■ **The request**: Please rewrite the records as a numbered list with no blank lines, starting at the line that contains "Given: Open the 분류검색 dropdown" and continuing through the end of the records. Leave the pictures out of your list.

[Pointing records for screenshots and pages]
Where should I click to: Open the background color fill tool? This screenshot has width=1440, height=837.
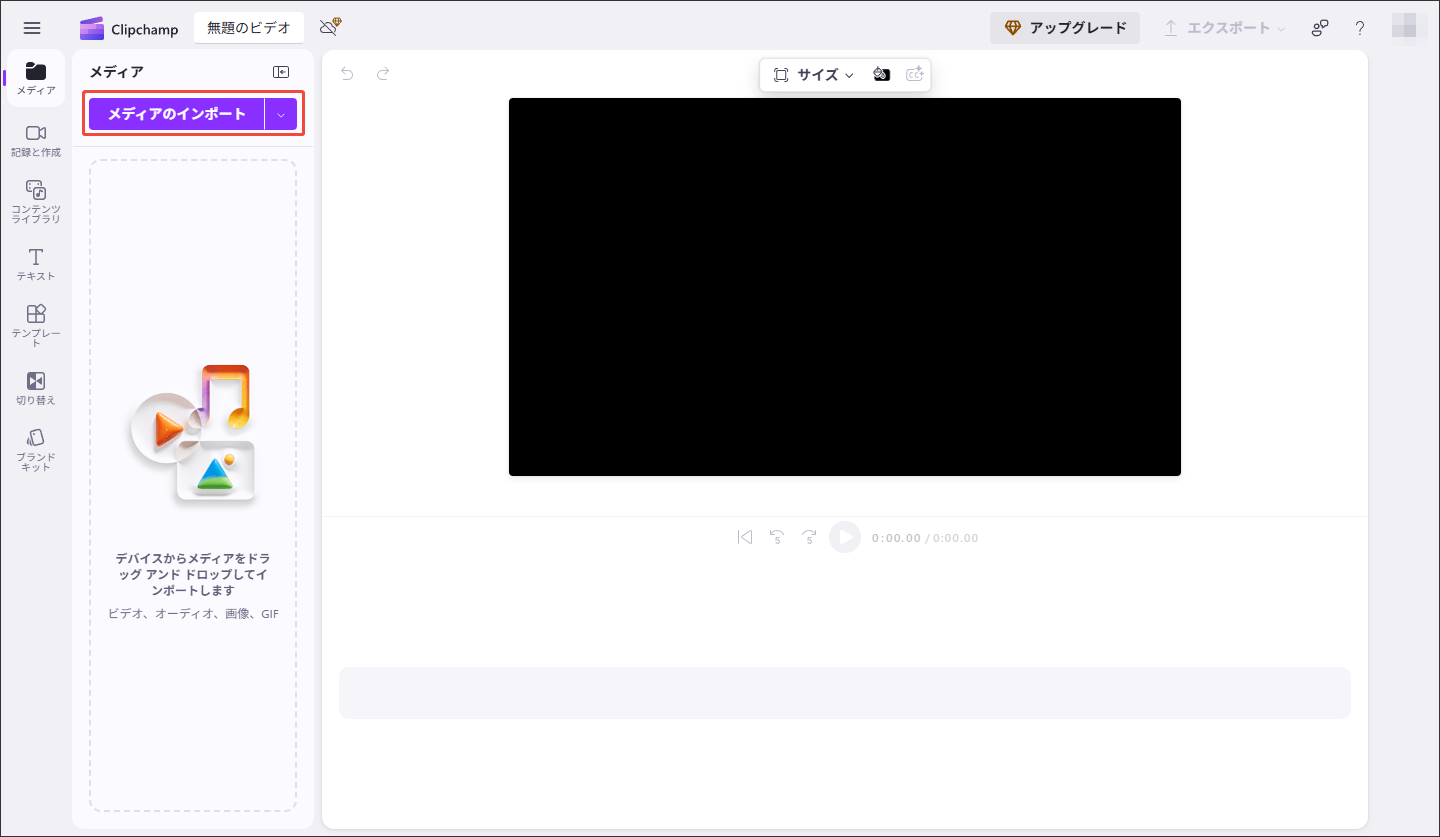pyautogui.click(x=881, y=74)
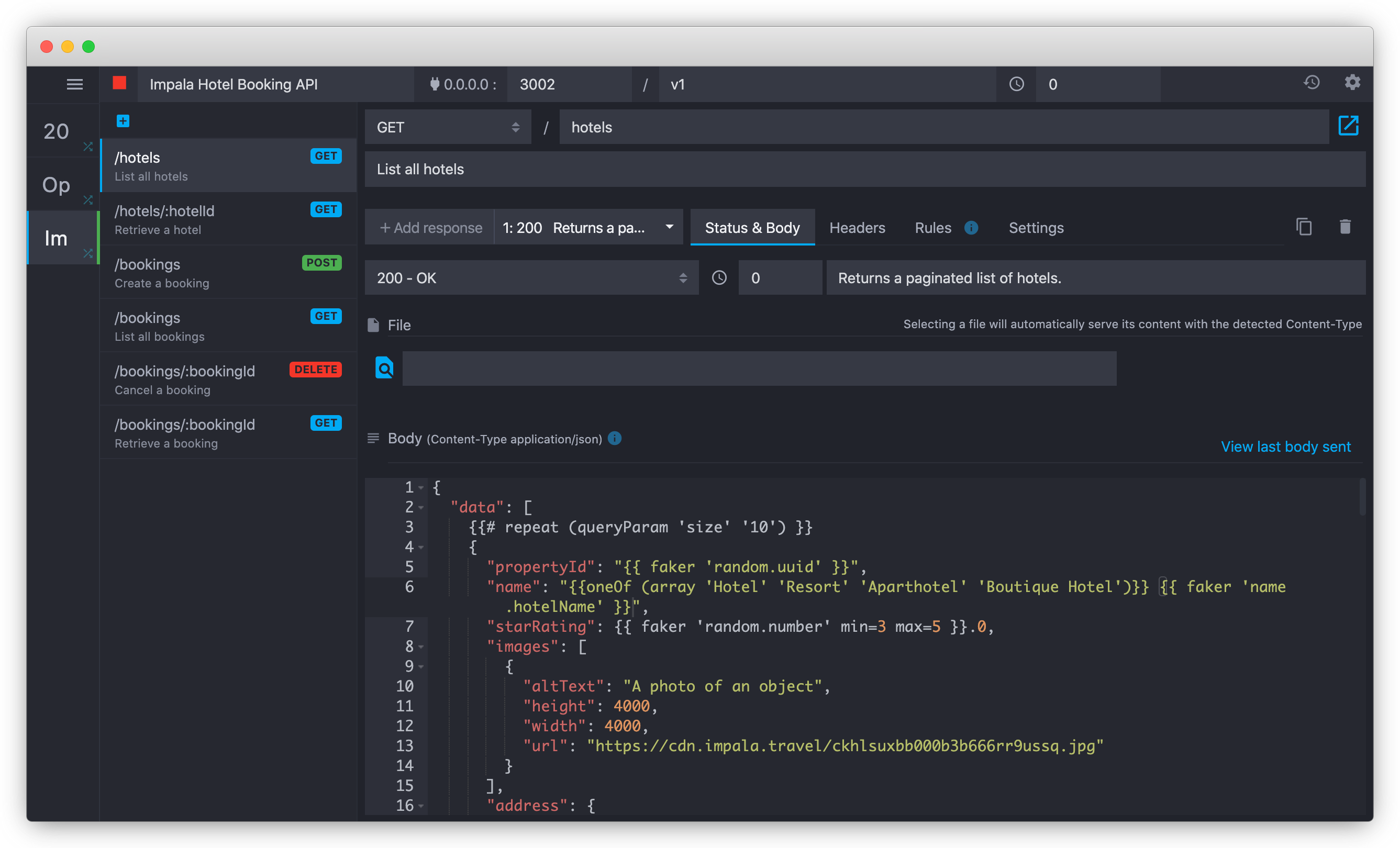Image resolution: width=1400 pixels, height=848 pixels.
Task: Switch to the Headers tab
Action: (x=857, y=228)
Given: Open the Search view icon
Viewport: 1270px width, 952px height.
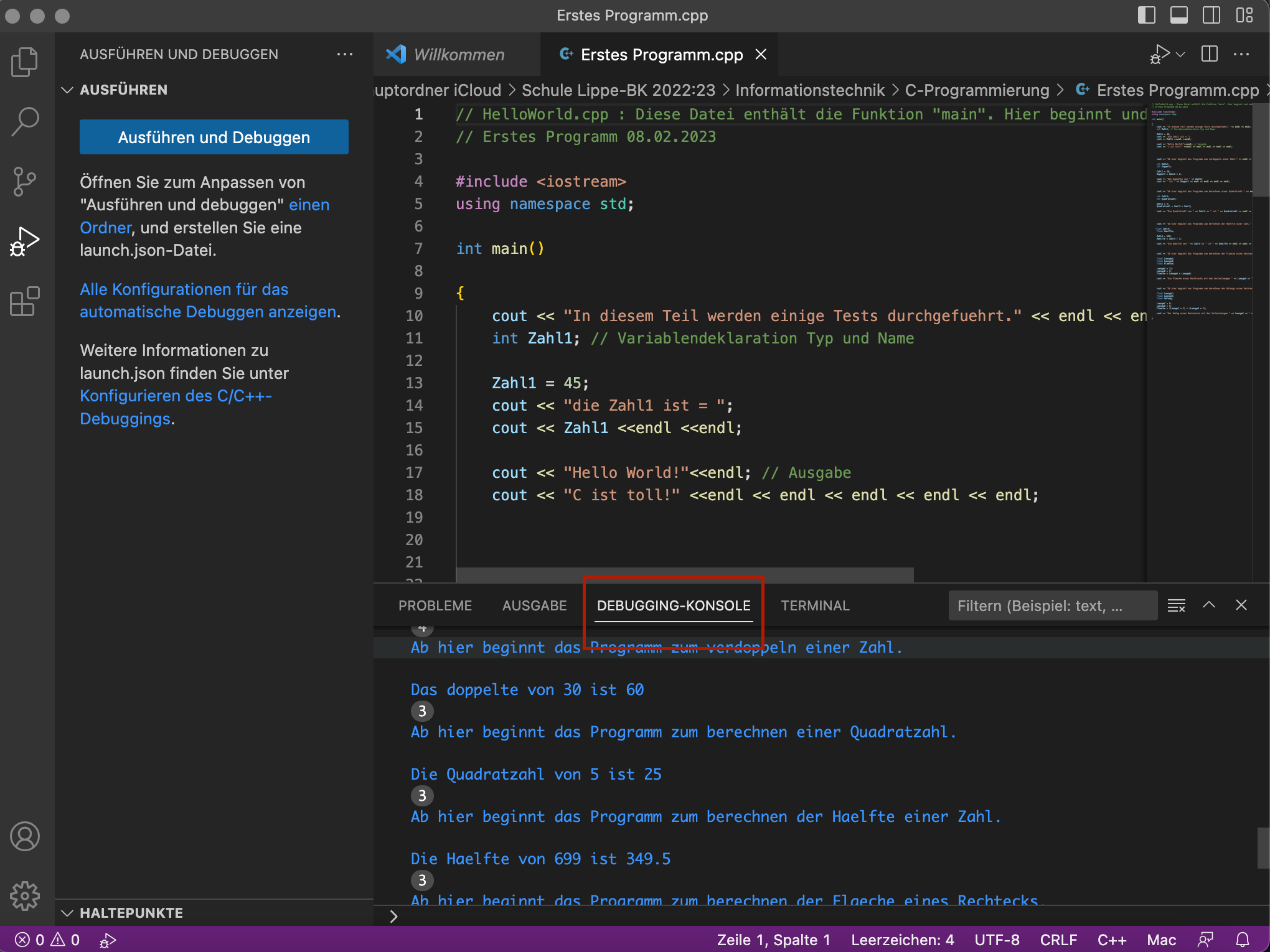Looking at the screenshot, I should [25, 121].
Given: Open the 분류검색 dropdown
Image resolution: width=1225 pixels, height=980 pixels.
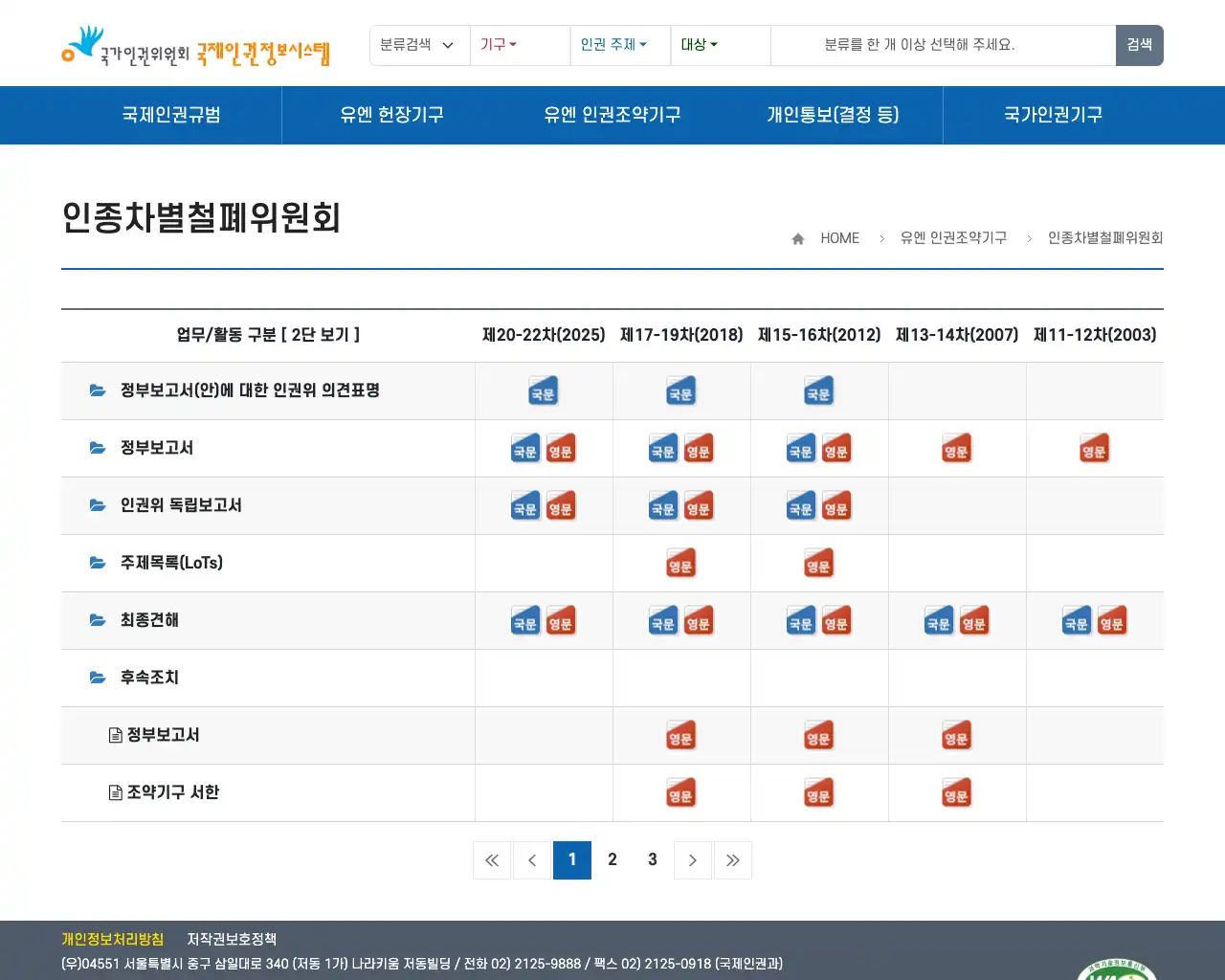Looking at the screenshot, I should (419, 45).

■ **Solution for this task**:
1. Given: Open the 분류검색 dropdown
2. Image resolution: width=1225 pixels, height=980 pixels.
3. Looking at the screenshot, I should (419, 45).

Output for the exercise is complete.